[Collected data]
================================
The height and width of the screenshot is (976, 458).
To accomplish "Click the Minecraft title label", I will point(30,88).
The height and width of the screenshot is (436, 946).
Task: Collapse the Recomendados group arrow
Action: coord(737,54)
================================
> [TASK TO CARRY OUT] Set down every entry again, word for word.

> [RESULT OF THIS EXERCISE]
The height and width of the screenshot is (976, 458).
To accomplish "Click the Minecraft title label", I will point(30,88).
The height and width of the screenshot is (436, 946).
Task: Collapse the Recomendados group arrow
Action: coord(737,54)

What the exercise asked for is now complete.